1.4 Secrets Management

Store credentials securely using Kubernetes Secrets instead of plain text.

kubectl create secret generic db-auth-cred \
  --from-literal=password=SecurePass123! \
  -n data-pipeline

Verify creation:

kubectl get secret db-auth-cred -n data-pipeline -o yaml

1.5 Service Exposure

Deploy the database container and expose it via a NodePort service for external access.

File: db-deployment.yaml

apiVersion: apps/v1
kind: Deployment
metadata:
  labels:
    app: data-store
  name: data-store
  namespace: data-pipeline
spec:
  replicas: 1
  selector:
    matchLabels:
      app: data-store
  template:
    metadata:
      labels:
        app: data-store
    spec:
      containers:
      - image: mysql:8.0
        name: db-engine
        env:
        - name: MYSQL_ROOT_PASSWORD
          valueFrom:
            secretKeyRef:
              name: db-auth-cred
              key: password
        ports:
        - containerPort: 3306
---
apiVersion: v1
kind: Service
metadata:
  labels:
    app: db-svc
  name: svc-data-store
  namespace: data-pipeline
spec:
  selector:
    app: data-store
  type: NodePort
  ports:
  - port: 3306
    protocol: TCP
    targetPort: 3306
    nodePort: 31233
kubectl apply -f db-deployment.yaml
kubectl get pods,svc -n data-pipeline

Connectivity Configuration

2. Remote Access & Schema

2.1 Network Permissions

Access the running container to configure remote root privileges.
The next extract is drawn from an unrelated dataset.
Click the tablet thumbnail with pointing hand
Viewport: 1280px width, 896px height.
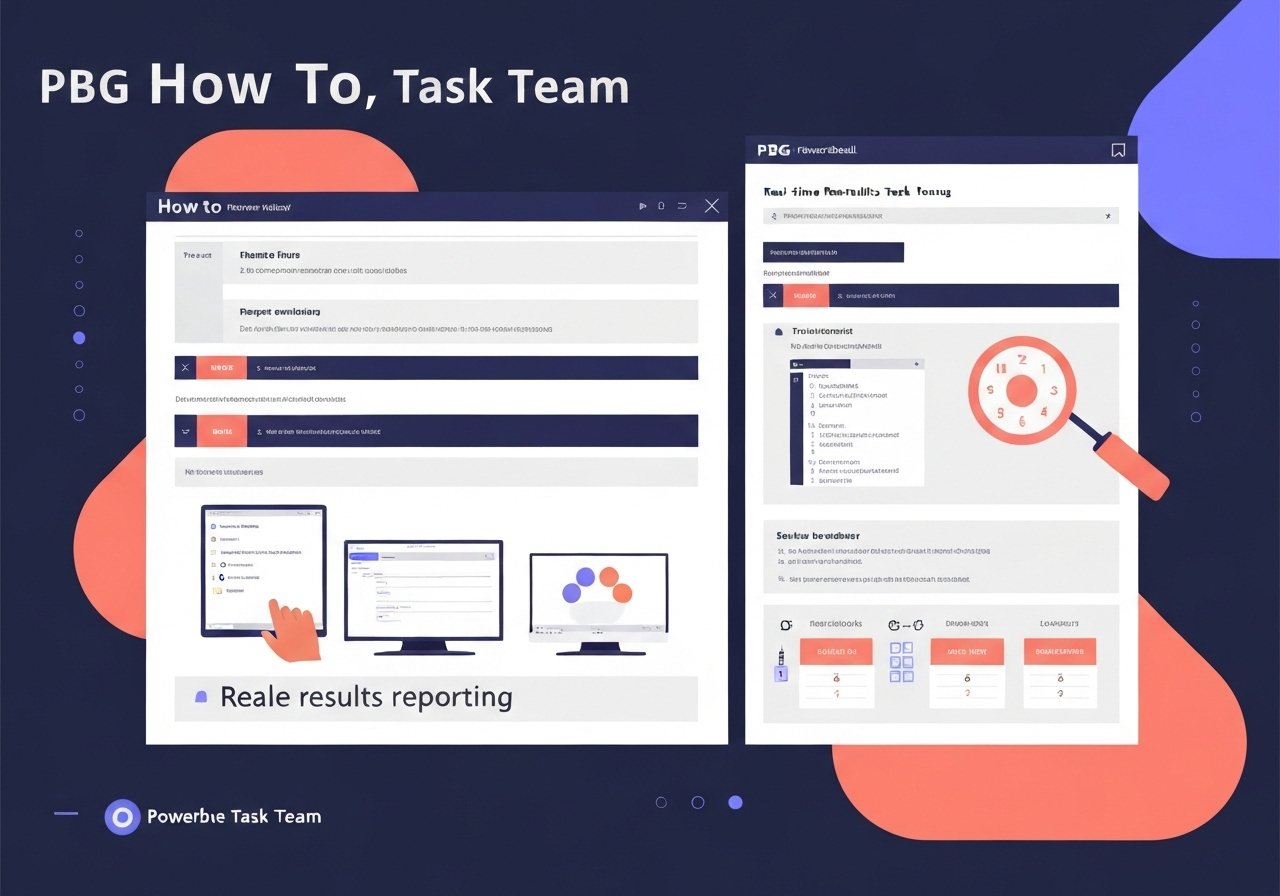pyautogui.click(x=264, y=570)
kubectl exec -it data-store-xxxx -c db-engine -n data-pipeline -- bash
mysql -u root -p

Run internal SQL commands:

ALTER USER 'root'@'%' IDENTIFIED WITH mysql_native_password BY 'SecurePass123!';
FLUSH PRIVILEGES;

CREATE DATABASE warehouse_db;
GRANT ALL PRIVILEGES ON warehouse_db.* TO 'root'@'%';
FLUSH PRIVILEGES;

To connect externally via tools like Navicat, use the Node IP (192.168.138.112) and mapped port 31233.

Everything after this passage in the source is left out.